**Work order**:
Lines holding the string "showing" are the ones to copy; find them all in the data.

[Provided entries — start]

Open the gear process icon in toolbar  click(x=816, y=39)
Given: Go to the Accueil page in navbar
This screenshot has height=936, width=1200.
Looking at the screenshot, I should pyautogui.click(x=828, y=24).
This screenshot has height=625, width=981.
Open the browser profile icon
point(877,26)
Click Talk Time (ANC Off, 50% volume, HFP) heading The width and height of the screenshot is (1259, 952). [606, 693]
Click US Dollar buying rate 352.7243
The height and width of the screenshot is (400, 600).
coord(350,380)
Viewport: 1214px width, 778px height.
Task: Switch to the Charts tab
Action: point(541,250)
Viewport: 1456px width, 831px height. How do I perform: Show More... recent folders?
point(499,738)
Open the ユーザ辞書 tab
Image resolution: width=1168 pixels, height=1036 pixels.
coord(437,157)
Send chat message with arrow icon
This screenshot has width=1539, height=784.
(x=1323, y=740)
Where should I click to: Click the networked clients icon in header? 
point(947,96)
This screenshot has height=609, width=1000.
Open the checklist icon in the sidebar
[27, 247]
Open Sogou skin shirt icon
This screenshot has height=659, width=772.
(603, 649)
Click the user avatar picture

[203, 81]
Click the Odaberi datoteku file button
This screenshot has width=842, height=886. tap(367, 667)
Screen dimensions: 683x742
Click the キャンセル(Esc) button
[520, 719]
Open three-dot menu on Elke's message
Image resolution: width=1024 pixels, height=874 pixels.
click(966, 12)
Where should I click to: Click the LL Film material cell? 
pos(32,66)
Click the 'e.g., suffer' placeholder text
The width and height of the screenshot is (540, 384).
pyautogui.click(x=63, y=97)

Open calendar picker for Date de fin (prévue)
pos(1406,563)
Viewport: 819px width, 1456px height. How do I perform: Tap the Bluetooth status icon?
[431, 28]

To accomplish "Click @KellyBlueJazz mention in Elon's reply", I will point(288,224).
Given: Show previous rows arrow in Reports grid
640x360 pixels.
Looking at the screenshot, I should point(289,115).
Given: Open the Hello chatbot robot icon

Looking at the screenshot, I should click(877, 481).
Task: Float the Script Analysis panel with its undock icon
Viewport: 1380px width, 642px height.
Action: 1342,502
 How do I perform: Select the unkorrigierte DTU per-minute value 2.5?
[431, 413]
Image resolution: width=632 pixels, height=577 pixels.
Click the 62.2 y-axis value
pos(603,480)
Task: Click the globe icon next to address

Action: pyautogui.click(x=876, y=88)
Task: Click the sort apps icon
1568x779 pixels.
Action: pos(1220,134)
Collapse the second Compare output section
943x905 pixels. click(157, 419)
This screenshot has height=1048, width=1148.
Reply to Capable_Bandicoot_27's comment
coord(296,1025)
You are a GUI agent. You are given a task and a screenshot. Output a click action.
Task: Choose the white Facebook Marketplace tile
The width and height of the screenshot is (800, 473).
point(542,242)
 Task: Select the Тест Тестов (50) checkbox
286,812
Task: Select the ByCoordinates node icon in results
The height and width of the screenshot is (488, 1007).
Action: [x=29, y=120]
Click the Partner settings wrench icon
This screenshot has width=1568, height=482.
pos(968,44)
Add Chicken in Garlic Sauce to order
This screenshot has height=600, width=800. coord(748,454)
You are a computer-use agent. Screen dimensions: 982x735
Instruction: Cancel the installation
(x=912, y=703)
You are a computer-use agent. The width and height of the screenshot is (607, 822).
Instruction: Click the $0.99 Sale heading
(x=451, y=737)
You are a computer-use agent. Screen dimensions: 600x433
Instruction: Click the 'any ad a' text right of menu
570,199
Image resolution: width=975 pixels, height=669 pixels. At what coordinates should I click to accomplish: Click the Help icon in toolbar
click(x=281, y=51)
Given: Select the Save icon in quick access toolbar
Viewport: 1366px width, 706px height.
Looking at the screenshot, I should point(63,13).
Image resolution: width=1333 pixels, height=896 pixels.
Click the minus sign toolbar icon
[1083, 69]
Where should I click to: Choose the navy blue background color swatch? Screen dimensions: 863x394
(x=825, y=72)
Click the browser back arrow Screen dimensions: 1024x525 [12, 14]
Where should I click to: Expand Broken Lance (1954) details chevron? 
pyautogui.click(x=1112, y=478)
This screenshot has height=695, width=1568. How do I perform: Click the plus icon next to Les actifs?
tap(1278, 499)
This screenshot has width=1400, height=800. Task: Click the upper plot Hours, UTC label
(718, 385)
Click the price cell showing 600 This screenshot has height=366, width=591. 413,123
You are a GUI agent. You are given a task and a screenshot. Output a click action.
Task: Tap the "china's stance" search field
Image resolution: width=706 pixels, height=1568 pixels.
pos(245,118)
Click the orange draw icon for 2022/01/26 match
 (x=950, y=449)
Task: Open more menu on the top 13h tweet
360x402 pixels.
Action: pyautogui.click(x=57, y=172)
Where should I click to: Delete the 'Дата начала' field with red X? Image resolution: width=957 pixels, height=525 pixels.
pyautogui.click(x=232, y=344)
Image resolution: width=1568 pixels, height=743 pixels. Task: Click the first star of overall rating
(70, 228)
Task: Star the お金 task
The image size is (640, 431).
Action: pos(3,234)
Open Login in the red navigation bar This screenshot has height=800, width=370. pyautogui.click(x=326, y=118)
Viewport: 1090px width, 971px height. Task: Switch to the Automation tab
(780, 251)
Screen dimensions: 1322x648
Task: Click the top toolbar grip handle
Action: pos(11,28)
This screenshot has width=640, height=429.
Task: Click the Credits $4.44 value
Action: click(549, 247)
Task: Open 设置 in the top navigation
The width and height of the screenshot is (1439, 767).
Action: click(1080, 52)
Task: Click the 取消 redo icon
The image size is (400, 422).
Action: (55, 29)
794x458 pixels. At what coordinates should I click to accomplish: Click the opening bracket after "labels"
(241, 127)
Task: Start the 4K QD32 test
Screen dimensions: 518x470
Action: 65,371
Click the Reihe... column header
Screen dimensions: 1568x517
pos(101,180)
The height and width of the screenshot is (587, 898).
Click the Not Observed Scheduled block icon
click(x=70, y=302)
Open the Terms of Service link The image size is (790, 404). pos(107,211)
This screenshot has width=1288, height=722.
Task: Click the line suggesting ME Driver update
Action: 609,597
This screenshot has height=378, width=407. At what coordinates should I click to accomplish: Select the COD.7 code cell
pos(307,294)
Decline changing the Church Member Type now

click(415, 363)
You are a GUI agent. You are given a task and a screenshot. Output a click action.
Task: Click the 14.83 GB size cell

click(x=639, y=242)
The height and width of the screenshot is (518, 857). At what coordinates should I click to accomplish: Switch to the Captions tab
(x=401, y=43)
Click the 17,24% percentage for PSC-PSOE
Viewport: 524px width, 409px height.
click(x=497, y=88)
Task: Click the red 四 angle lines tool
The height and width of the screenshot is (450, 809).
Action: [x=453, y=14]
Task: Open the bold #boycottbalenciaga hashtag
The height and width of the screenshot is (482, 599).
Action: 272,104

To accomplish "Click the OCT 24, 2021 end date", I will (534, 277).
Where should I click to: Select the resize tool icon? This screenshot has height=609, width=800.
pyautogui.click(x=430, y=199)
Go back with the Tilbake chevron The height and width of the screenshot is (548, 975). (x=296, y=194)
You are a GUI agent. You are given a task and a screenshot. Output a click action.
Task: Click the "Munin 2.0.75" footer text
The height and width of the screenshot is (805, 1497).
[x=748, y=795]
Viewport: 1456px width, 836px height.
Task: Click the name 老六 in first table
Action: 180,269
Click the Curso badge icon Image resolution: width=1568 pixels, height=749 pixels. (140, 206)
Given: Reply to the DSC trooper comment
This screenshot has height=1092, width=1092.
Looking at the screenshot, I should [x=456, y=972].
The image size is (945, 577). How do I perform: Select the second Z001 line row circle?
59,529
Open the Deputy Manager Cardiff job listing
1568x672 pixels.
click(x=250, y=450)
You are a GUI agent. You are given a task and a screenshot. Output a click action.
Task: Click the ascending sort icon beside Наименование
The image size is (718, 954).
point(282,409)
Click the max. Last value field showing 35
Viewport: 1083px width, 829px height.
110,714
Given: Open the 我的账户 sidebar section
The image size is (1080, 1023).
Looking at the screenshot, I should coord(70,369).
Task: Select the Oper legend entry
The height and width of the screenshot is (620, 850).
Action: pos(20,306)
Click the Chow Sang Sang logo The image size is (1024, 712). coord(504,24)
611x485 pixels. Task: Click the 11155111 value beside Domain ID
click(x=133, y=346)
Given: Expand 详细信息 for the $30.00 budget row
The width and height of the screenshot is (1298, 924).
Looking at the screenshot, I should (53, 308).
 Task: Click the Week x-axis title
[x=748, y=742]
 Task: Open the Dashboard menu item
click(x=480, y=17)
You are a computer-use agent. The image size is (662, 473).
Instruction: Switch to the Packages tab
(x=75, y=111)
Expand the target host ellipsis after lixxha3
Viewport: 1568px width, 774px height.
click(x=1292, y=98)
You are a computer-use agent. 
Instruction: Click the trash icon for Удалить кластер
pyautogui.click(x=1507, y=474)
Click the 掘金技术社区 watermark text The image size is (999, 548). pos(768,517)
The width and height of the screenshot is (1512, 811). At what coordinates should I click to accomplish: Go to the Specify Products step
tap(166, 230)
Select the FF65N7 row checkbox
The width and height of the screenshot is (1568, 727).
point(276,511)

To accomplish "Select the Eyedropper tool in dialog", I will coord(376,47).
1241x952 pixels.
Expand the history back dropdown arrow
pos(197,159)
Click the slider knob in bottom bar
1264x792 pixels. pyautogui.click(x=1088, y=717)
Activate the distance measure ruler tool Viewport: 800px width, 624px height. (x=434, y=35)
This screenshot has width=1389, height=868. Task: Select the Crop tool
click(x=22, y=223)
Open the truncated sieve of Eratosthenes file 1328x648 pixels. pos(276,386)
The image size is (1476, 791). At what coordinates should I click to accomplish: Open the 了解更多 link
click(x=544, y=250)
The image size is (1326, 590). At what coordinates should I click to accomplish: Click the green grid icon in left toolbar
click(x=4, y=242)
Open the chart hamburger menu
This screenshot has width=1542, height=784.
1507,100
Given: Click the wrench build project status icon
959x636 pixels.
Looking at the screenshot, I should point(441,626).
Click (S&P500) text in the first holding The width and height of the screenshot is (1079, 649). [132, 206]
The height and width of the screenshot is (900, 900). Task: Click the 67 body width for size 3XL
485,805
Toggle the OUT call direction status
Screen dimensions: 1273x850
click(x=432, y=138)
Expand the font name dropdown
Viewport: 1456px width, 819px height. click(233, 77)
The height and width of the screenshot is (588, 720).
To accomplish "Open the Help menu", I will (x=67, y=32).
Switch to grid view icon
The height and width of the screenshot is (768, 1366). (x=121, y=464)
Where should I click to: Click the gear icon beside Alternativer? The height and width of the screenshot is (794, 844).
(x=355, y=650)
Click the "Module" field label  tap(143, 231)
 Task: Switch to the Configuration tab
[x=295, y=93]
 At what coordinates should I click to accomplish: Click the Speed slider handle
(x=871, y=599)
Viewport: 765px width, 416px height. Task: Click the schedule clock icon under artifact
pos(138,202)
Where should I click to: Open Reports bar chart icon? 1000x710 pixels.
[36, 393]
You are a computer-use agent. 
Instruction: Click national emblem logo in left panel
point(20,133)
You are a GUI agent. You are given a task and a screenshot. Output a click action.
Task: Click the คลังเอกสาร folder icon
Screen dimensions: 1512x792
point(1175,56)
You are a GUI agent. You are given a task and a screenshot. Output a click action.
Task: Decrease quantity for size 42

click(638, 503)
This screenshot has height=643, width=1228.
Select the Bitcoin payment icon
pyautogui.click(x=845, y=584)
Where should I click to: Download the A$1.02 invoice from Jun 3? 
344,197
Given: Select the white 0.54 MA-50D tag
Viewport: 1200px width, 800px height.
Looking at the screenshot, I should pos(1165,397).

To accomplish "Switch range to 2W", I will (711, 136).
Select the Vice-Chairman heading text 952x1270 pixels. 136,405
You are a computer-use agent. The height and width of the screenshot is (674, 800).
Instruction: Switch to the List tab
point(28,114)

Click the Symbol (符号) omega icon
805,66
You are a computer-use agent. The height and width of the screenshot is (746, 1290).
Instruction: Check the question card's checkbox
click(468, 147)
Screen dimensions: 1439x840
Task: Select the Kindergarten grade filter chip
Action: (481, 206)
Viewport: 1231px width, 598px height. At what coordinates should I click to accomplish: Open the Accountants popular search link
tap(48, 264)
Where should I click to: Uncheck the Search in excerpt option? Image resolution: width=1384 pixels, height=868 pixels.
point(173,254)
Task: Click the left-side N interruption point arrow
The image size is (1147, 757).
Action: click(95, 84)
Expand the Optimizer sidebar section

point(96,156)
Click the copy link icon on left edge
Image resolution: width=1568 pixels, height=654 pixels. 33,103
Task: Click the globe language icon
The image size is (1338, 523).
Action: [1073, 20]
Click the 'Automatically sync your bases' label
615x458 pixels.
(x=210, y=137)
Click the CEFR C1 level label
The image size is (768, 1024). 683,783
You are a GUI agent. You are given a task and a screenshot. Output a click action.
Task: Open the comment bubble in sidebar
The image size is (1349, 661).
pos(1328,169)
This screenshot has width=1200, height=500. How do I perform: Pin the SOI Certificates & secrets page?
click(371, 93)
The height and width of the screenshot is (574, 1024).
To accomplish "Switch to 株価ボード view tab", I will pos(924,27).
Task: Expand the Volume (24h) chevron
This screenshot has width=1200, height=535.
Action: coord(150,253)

[Provided entries — finish]

**Written reply**:
Click the price cell showing 600 This screenshot has height=366, width=591. 413,123
Click the max. Last value field showing 35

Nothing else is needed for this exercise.